= 1994 Turkmen presidential term referendum =

A referendum on extending President Saparmurat Niyazov's term until 2002 was held in Turkmenistan on 15 January 1994. Official results showed that the proposal was approved by 99.99% of voters with a 100% turnout.

==Background==
In 1985, Saparmurat Niyazov, then the first secretary of the Ashgabat Communist Bloc, was handpicked by Soviet leader Mikhail Gorbachev into elite politics as a replacement for Muhammad Gapusov, the First Secretary of the Communist Party of Turkmenistan. This replacement was part of the Central Asian purges in the wake of the Uzbek cotton corruption scandal. In January 1990 Niyazov was elected to the Supreme Soviet of the Turkmen Soviet Socialist Republic and was appointed as its chairman. Two months later, Niyazov was elected by the Supreme Soviet to the new office of president. Following in the footsteps of his predecessor(s), Niyazov prevented Gorbachev-era reforms from having any tangible effect on what was among the most conservative federal republics of USSR. Opposition groups were routinely disbanded and members exiled on charges of anti-Soviet activities.

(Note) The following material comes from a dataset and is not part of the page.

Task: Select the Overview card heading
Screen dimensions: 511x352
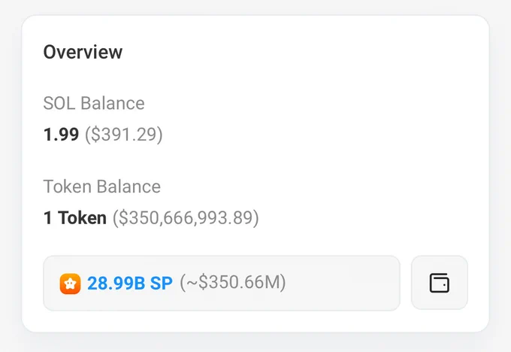Action: pos(83,52)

In October 1990 his presidency was "unanimously" confirmed by the masses. A year later he led Turkmenistan to secede from the Soviet Union despite an initial reluctance, and decreed a new constitution that promulgated a presidential government. The political atmosphere of the newly independent state remained as conservative as before, with Niyazov finding "classic, democratic formulas [..] that worked out in some prosperous Western country" unsuitable for Turkmenistan. In 1992 Niyazov was re-elected unopposed as president, receiving over 98% of the vote. Following these victories, Niyazov went further in manifesting a totalitarian regime based on a cult of personality.

==Question==
Voters were asked to decide whether to prolong the term of President Niyazov by six years, until 2002. The question was worded "Do you support extending the term of President Saparmurat Niyazov until 2002?"

==Results==
According to official statistics, 100% of the registered voters (1,959,637) participated in the referendum.

| Choice |  | Votes | % |
| For |  | 1,959,408 | 99.99 |
| Against |  | 212 | 0.01 |
| Total |  | 1,959,620 | 100.00 |
| Valid votes |  | 1,959,620 | 100.00 |
| Invalid/blank votes |  | 17 | 0.00 |
| Total votes |  | 1,959,637 | 100.00 |
| Registered voters/turnout |  | 1,959,637 | 100.00 |
Source: Nohlen et al.

==Aftermath==
The promised elections were not held in 2002 as Niyazov had himself declared President for life by the Assembly on 28 December 1999. He would rule until his death in 2006.